Wednesday, March 20, 2019

Book Reviews: Extra Credit, Wonder and Mr. Lemoncello's Library Olympics

The Double Creek students are always reading! Luckily they paused long enough to share their thoughts on three books aimed at middle grade readers.

Cover of Extra Credit
Cover credit: Simon and Schuster


EXTRA CREDIT

by Andrew Clements

review by MFW


Andrew Clements (the author of this book) is known for writing stories about students at schools. In Extra Credit, you might notice how he makes you feel like you’re in a school, with things happening around you. He knows a lot of things about a school, and what goes on, that you might not know, as a student or a parent. This is probably because Andrew was an English teacher before he was a writer. He  lost that job and brought his writing talent to life after a while, making many picture books, writing the books: Frindle, Lost and Found, No Talking, and of course, Extra Credit, as just a few examples of the many books he wrote.
This book is about two children in school, writing pen pal letters to each other across the world: Abby Carson lives in Illinois, and Sadeed Bayat and his sister Amira live in Afghanistan. Abby doesn’t like homework and hasn’t been doing it, making her get bad grades. She’s going to get left back, unless she can get extra credit. Abby has to write to another student in a different country of her choice.
Abby chose Afghanistan because she loves climbing, and Afghanistan has a lot of mountains, where as Illinois is very flat, with mostly farmland, and the forest by Abby’s house.
Sadeed, being the best at English in his class, was chosen to write a pen pal letter back to Abby, but a boy writing to a girl is considered improper, so it was decided that he was to help his sister Amira write the letter. Eventually, Sadeed told Abby that he was helping with the letters.
They became friends, but soon the letters had to stop. This is because many people in Afghanistan don’t like America. Also, a lot of people are mad about the letters, and the fact that Sadeed is helping writing them (with Amira).
Sadeed and Abby are both disappointed, but they understand why people are wanting them to stop.
Extra Credit is a story of inspiration, friendship, courage, hard work, sadness, desperation, annoying little sisters, and difference of opinion.
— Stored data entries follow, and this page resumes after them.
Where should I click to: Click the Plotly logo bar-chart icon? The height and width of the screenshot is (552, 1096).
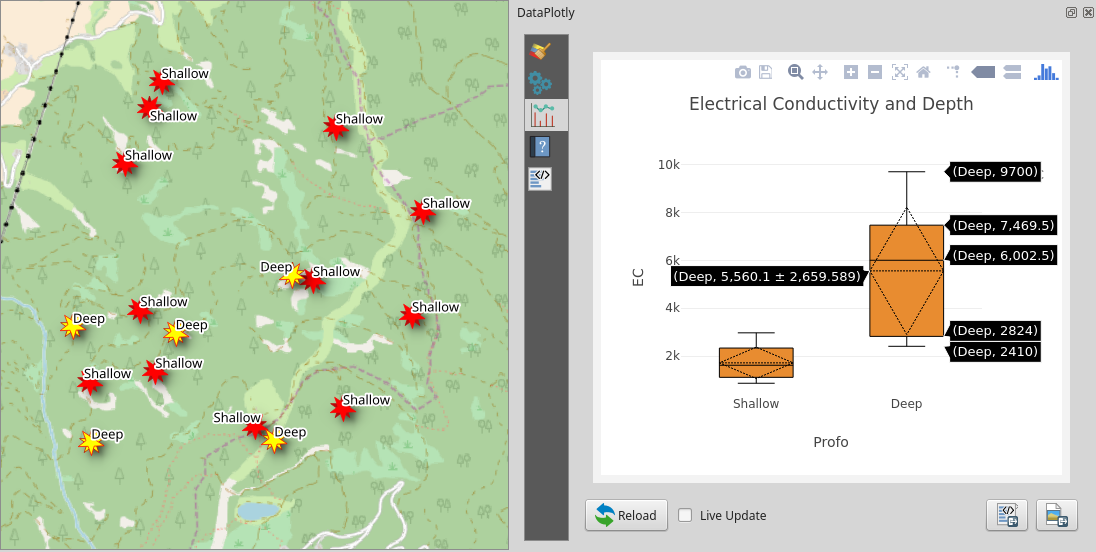tap(1046, 72)
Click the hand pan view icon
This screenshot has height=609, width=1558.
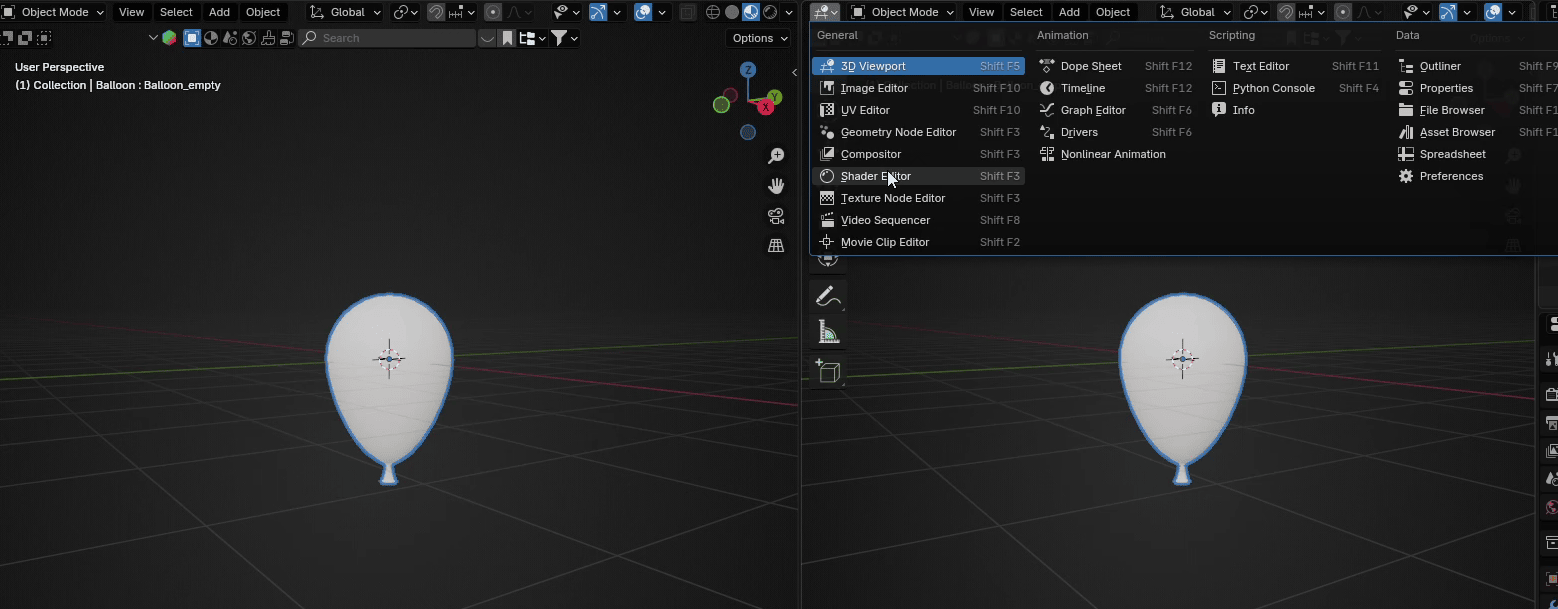tap(776, 186)
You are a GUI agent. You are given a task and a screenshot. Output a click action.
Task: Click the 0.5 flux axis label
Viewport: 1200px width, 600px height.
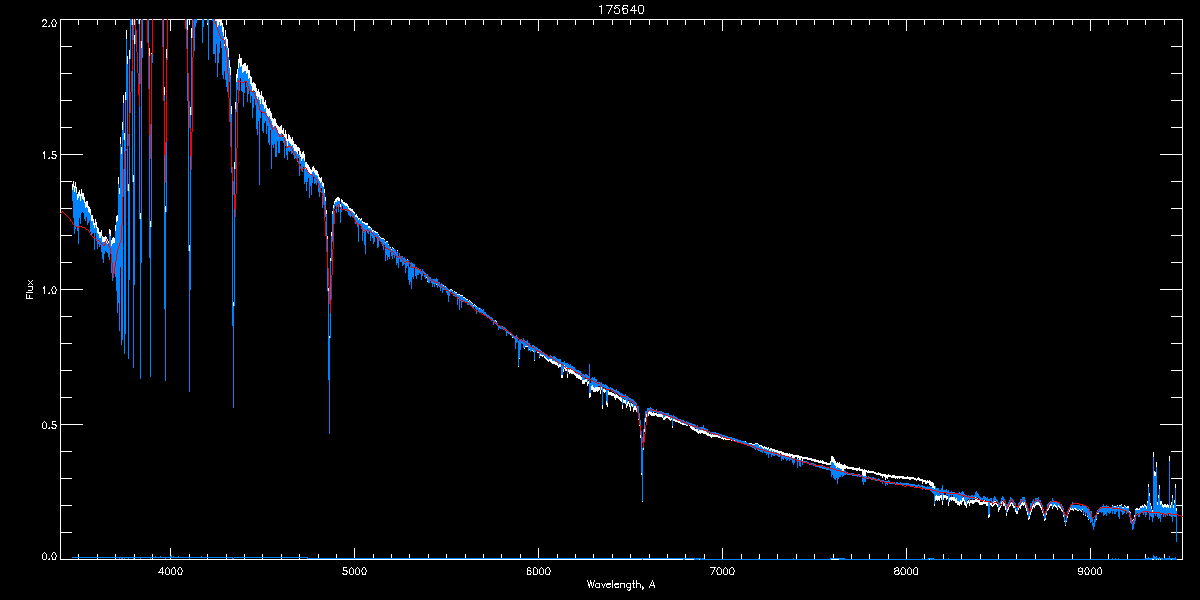pos(48,424)
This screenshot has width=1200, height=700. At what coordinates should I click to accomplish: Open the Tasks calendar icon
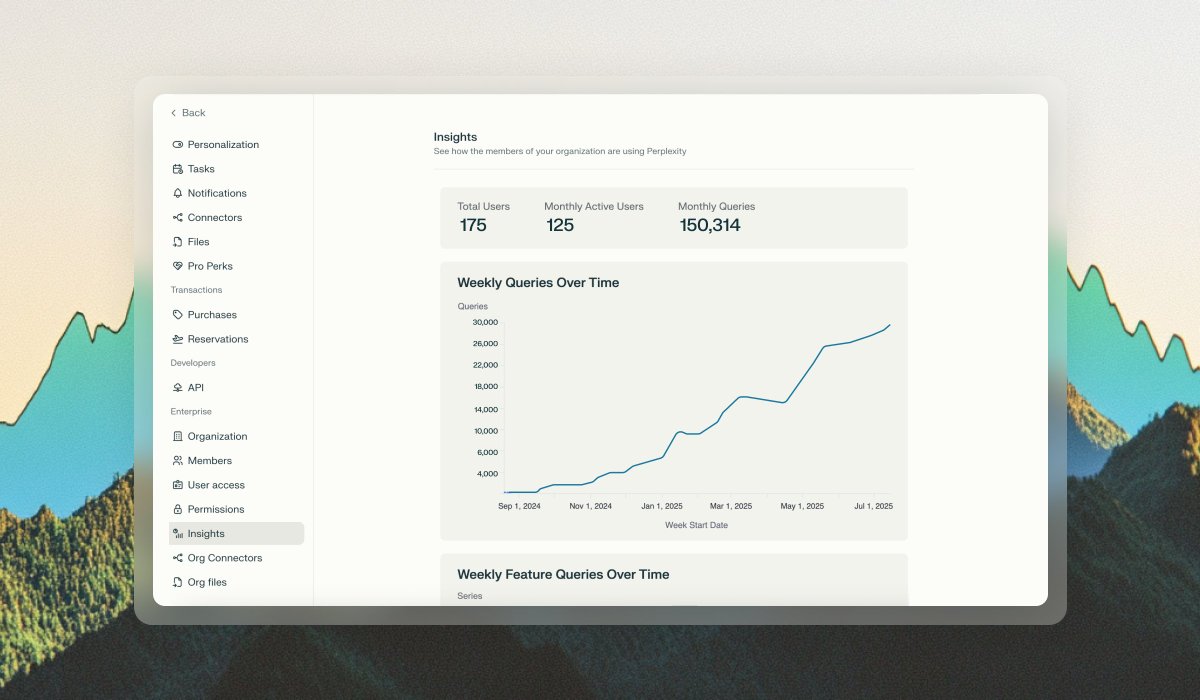click(177, 168)
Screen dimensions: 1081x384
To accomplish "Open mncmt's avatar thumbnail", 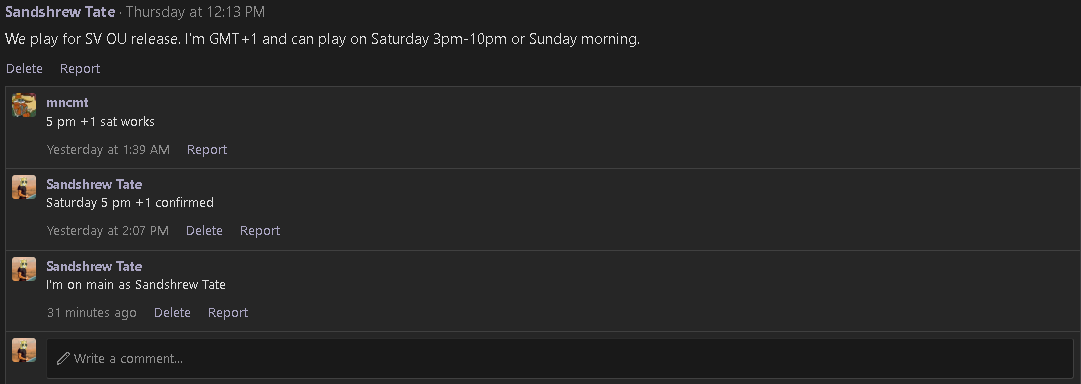I will (x=24, y=105).
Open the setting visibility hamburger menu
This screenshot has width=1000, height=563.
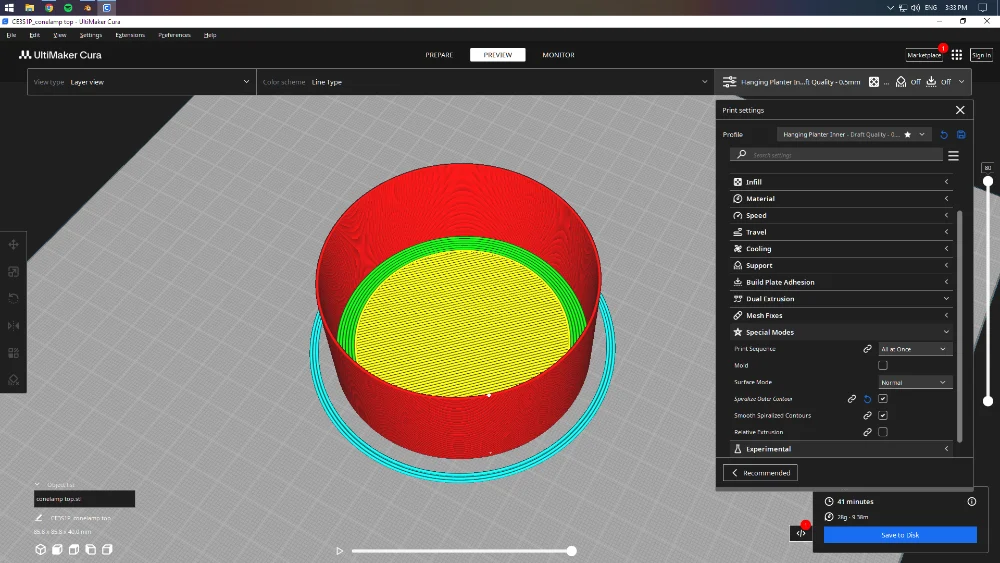pyautogui.click(x=953, y=155)
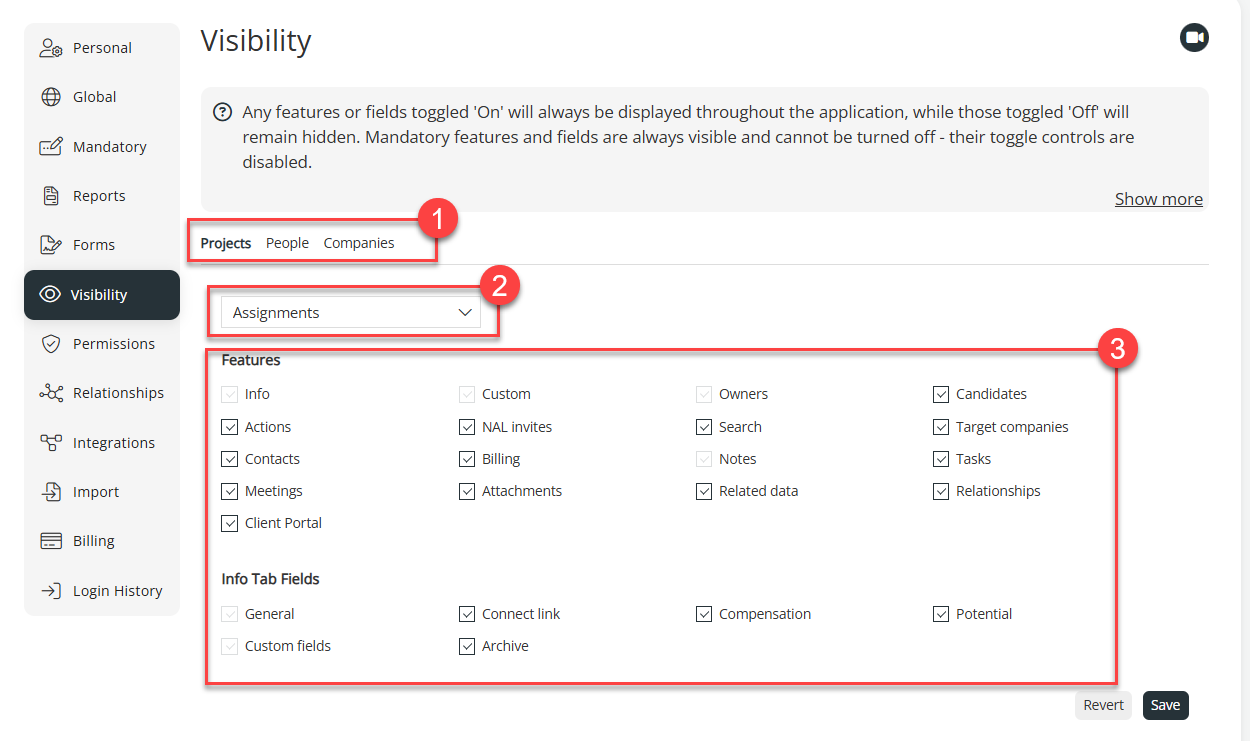Click the Login History arrow icon
The height and width of the screenshot is (741, 1250).
pyautogui.click(x=51, y=591)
It is a very unique book, and is written well, capturing a sort of school feeling, one very engaging way that Andrew likes to write a lot of his books.

11387515
Cover credit: Alfred A. Knopf


Wonder

By R.J. Palacio
Review by JG

        Wonder is not a school bus, but takes the readers on a realistic fictional journey to school.  August Pullman, who was homeschooled through fourth grade, felt nervous about joining a mainstream classroom.  To make things even harder, he was worried about how the kids would react to his unusual facial features (August has a genetic syndrome that causes facial deformities).  He is relieved to survive his first week in fifth grade at Beecher Prep, a private school, only to find that the boy who was kind to him, had bad-mouthed him to try to fit in.  Later, he finds true friendship and acceptance in his new surroundings. 

     R.J. Palacio was inspired to write Wonder when she saw her own children’s negative reaction to another child with a disfigured face.  She wanted to help children understand that all people experience life in a similar way, regardless of their disability or deformity.  In order to show how August’s family and schoolmates perceive events in the story, the author shifts perspective, retelling the same story events through multiple characters.   Throughout the book, the characters quarrel and face troubles, but in the end, all heals up in this eventful book that tells a tale of true friendship, standing up to bullies, and the fact that everyone has similar insecurities.

Mr. Lemoncello's Library Olympics
Cover credit: Penguin Random House

Mr. Lemoncello’s Library Olympics 
From the “Lemoncello” series, volume two
By Chris Grabenstein 
Review by ES

     Chris Grabenstein, bestselling author of the Lemoncello series, continues the realistic fiction literary adventure of a group of seventh graders with Mr. Lemoncello’s Library Olympics.

     Mr. Lemoncello’s Library Olympics, sequel to Escape from Mr. Lemoncello’s Library brings back suspenseful competitions, futuristic inventions, and competitive characters. In the first book Kyle and his team were invited inside a wondrous library owned by Mr. Lemoncello, the great game maker. By solving puzzling puzzles before the others can, Kyle and his teammates escape the library. Now Kyle Keeley and his teammates, Sierra the bookworm, Akimi the engineer, and Miguel the library lover, are stepping in again for Mr. Luigi Lemoncello’s Library Olympics. A grand prize is awaiting the winners: free college. 

     Teams all over the nation are coming to compete, including a girl named Majory Maulder who memorized ten sections of the Dewey Decimal System before going to preschool. Can Kyle and his friends beat Marjory, her team, and other teams?

     Beyond the challenges of trying to win the Library Olympics, Kyle finds that books and encyclopedias have be missing from the library, which interferes with the games. Now Kyle has to solve the puzzling mystery and prove that he is the true champion of the library. Can Kyle and his teammates stop a mysterious person from stealing books and disturbing the Olympics before it’s too late?